Il s’agit donc du mythe de Gygès, tel que raconté dans le livre II de la République de Platon.

Alors, Gygès était un jeune berger lambda qui était au service du roi de Lydie.

Un jour, alors qu’il faisait paître tranquillement son troupeau, il découvrit une sorte de crevasse.
Il s’y introduisit, et se retrouva aussitôt nez-à-nez avec le cadavre d’un géant au doigt duquel se trouvait un mystérieux anneau en or.

Il prit cet anneau, le passa à son doigt, et après quelques essais, il se rendit rapidement compte qu’il pouvait devenir invisible à mesure de ses manipulation avec l’anneau.

Sachant qu’il avait cet immense pouvoir, ou du moins un avantage sur tous les autres, et Gygès se saisit de cette opportunité et profita pour aller violer la reine, tua son époux et régna en tyran sur tout le royaume.

LE PERE : Ok. Je pense que je vois un tout petit peu là où tu veux en venir, mais je te laisse finir ta démonstration…

CAMILLE : Merci Papa. Je trouve que ce mythe est très intéressant. et ce, pour deux raisons.

LE PERE : Je t’écoute

CAMILLE : Premièrement, ce mythe montre déjà que le pouvoir corrompt, comme disait l’autre.

Puisque Gygès, c’était un homme normal, ni gentil, ni méchant mais qui s’est rendu compte qu’il avait un pouvoir considérable sur les autres, et en a profité pour satisfaire ses propres pulsions.

LE PERE : Du coup, superman et cie, c’est un peu n’importe quoi ?

CAMILLE : Du point de vue de ce mythe, oui. Il n’y a que dans les films qu’on voit des êtres surpuissants se dévouer pour le bien commun. A ce titre, je ne peux que te recommander la série The Boys, où on voit un super héros – Homelander- bien plus proche de ce que pourrait être un superman dans la réalité…

LE PÈRE : Je trouve que c’est là une vision bien sombre de la nature humaine.

CAMILLE : Peut-être… Je pense que la nature humaine est complexe. Bien sûr, les êtres humains sont capables du meilleur, mais nous sommes aussi d’une certaine manière des Gygès en puissance.

Le meilleur exemple en est ce qui se passe sur les réseaux sociaux.
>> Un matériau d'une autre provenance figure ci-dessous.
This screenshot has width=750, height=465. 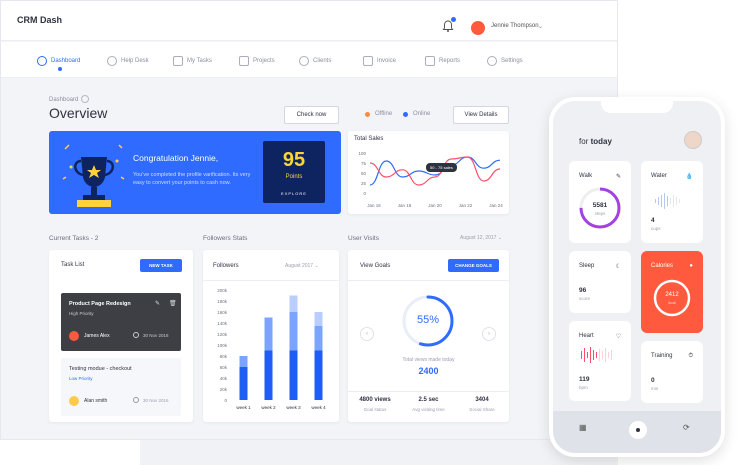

Les mêmes personnes qui vont te dire les pires horreurs sous l’anonymat, seront tout gentil avec toi le lendemain, ou n’oseront jamais te dire ce qu’ils disent avec leur clavier.
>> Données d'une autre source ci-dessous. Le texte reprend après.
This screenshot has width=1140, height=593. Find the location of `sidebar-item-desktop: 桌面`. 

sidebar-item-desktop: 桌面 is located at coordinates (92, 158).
Pourquoi le font-ils ? C’est parce qu’à l’instar de Gygès, ils se sentent hors d’atteinte grâce à l’anonymat. Gygès avait un anneau de l’invisibilité. Les trolls sur internet se croient tout puissants et indétectables grâce au pouvoir de l’anonymat (du moins, le croient-ils)

On en a d’autres exemples tous les jours. Des gens qui font des excès de vitesse, qui parlent au téléphone en conduisant, et qui lorsqu’ils voient au loin des policiers, deviennent subitement de bons citoyens.
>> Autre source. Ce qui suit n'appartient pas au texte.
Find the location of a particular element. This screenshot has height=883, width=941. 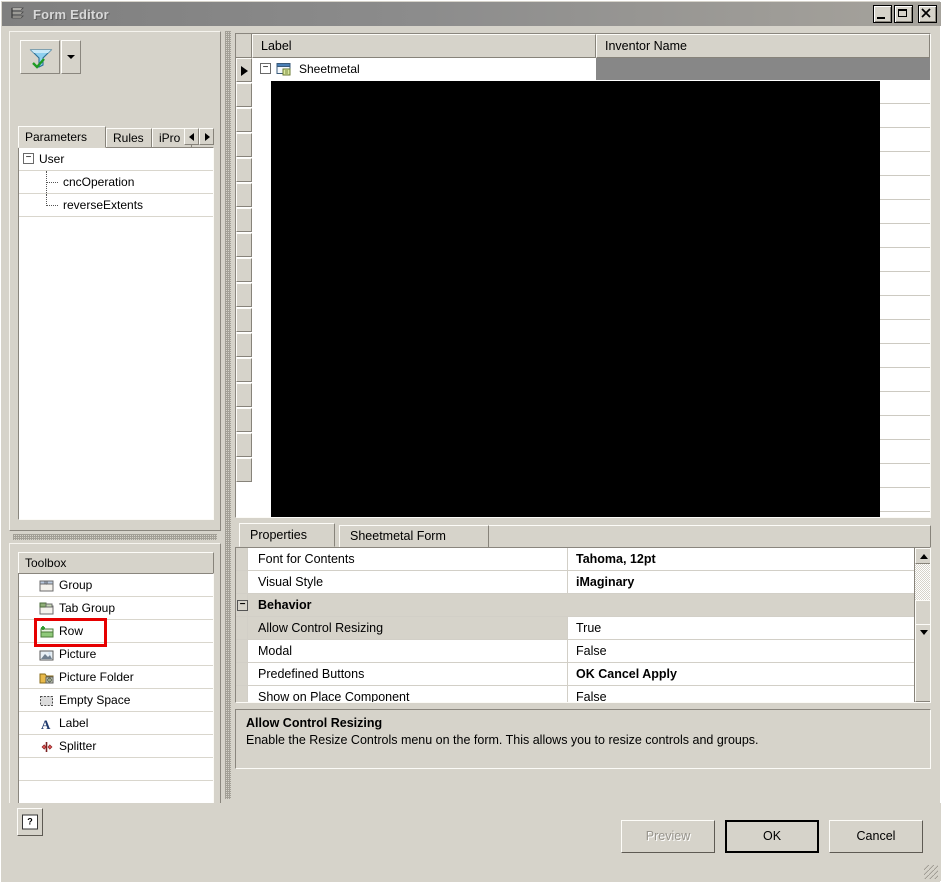

toolbox-item-picture-folder: Picture Folder is located at coordinates (116, 678).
Et concernant la deuxième raison, je pense – pour reprendre les termes de Montesquieu – qu’il n’y a que le pouvoir qui arrête de pouvoir. Il faut donc des contre-pouvoirs importants. Or malheureusement, la balance penche un peu trop au service des élus. Du coup forcément, certains se pensent intouchables et tout permis.

LE PÈRE : Je comprends ce que tu veux dire…. Mais tu ne penses pas qu’en mettant tous les élus corrompus dehors, cela règlera la situation ?

CAMILLE : Peut-être un peu, mais je pense que pour lutter contre la corruption, il faudra passer par d’autres mesures, bien plus “révolutionnaires”.

Regarde.
Nous avons un personnel de droite au pouvoir. Il y avait des cas de corruption corruption.
Nous avons eu un personnel dit de gauche au pouvoir. Et il y avait des cas de corruption.

Notre président actuel nous avait promis un nouveau monde. Et il y a effectivement eu de nouveaux élus, un parlement rajeuni, plus féminin etc. Et pourtant il y a également eu des affaires…

Ce n’est donc pas une affaire de personne. C’est une affaire de pouvoir, de système – couplé avec un des penchants de la nature humaine. Je pense donc qu’il serait plus judicieux de changer de système, ou le réformer radicalement, car à mon humble avis, on aura beau changer les comédiens, tant que l’intrigue et le décor seront les mêmes, rien de substantiel ne changera …

LE PÈRE : Hmm… Je comprends effectivement.

CAMILLE, se levant du canapé: Après, je ne dis pas que tous les élus actuels sont des corrompus… Loin s’en faut. Mais je pense quand même qu’une réforme radicale s’impose si on veut changer de manière durable les choses…
Bon, c’est pas tout, mais il va falloir que je te laisse papa.